We also have to be careful with paranormal phenomena in that, even if the particular phenomena or, more commonly the case, elements of it can be induced, it does not necessarily mean or follow that this is the cause of the paranormal phenomena and the explanation for it. A non-paranormal analogy being, for example, certain drugs can induce euphoria in a person but when one normally is experiencing euphoria, it is real and occurs naturally without the effect of any drugs. Therefore, drug intake is not the explanation for euphoria normally experienced even though drugs can induce it.
It should be noted that the various aspects to the best paranormal phenomena cases have thus far been very difficult to account for collectively using natural scientific models.
"If we asked, what would it take for me to believe in ESP? Would it take a single experiment? How about 10 statistically significant experiments in which the guy picked the right playing card? That still wouldn't quite do it because there's no way to understand how this could possibly happen in the brain. We understand how neurons and brain centers work but we don't know how something would transmit through space out of your skull into somebody else's skull. So those guys need to come up with some mechanism to explain it."
So even if the best explanation is a paranormal one, ultra-skeptics will not accept it because they do not understand the underlying mechanism for it.

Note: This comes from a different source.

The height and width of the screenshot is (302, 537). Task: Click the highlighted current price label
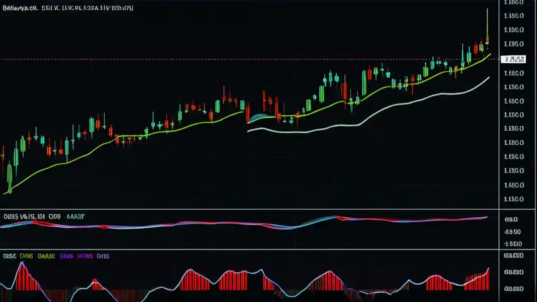pyautogui.click(x=514, y=59)
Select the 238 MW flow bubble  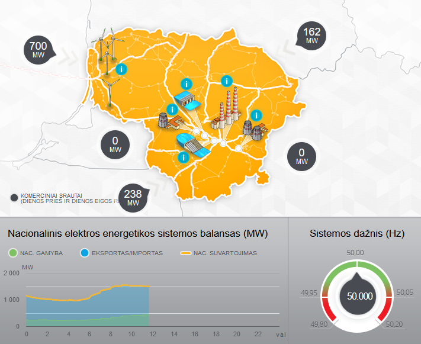[x=133, y=198]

Most psychic occurrences are spontaneous and therefore hard to test under laboratory conditions. Ultra-skeptical scientists start with the assumption that something which contravenes the laws of science (as they are currently understood), cannot occur. They are not open to the possibility of non-material mechanisms explaining the data. Their lack of belief is a form of belief in itself.
In science, a new scientific statement is only accepted if it either agrees with established scientific laws or replaces rival statements with superior evidence and theory. Psychic phenomena clearly don't fit the first and haven't succeeded so far in the second. Not to make excuses for it, but due to it's nature, what is needed is a new framework to examine the claims for the various psychic phenomena rather than the existing limiting experimental science we have. Of course, ultra-skeptical scientists would rather not do anything that might accommodate anything to do with the paranormal and would therefore reject any such suggestions.
The logic of scientific inquiry must always allow for the possibility that the existing scientific laws are incomplete or even wrong.
Science is what we always need to use as the basis to start with, and if it fails to explain the phenomena, only then should we go outside of mainstream science and look at the possibility of paranormal explanations.
William James was interested in the possibility of psychic phenomena. He believed it is sufficient to find one indisputable example of psychic occurrence to demonstrate that violations of natural law as we understand it is possible. He summed it up with the well known quotation from his book: "In order to disprove the law that all crows are black, it is enough to find one white crow." Thus, psychic researchers are always trying to find a "white crow".
Much of the paranormal evidence types for survival of consciousness can be explained by normal means, some of it is not possible to determine, and some is very likely to be evidence for survival. It is as if, on the surface at least, one can interpret however one wants - almost as if it is supposed to be this way.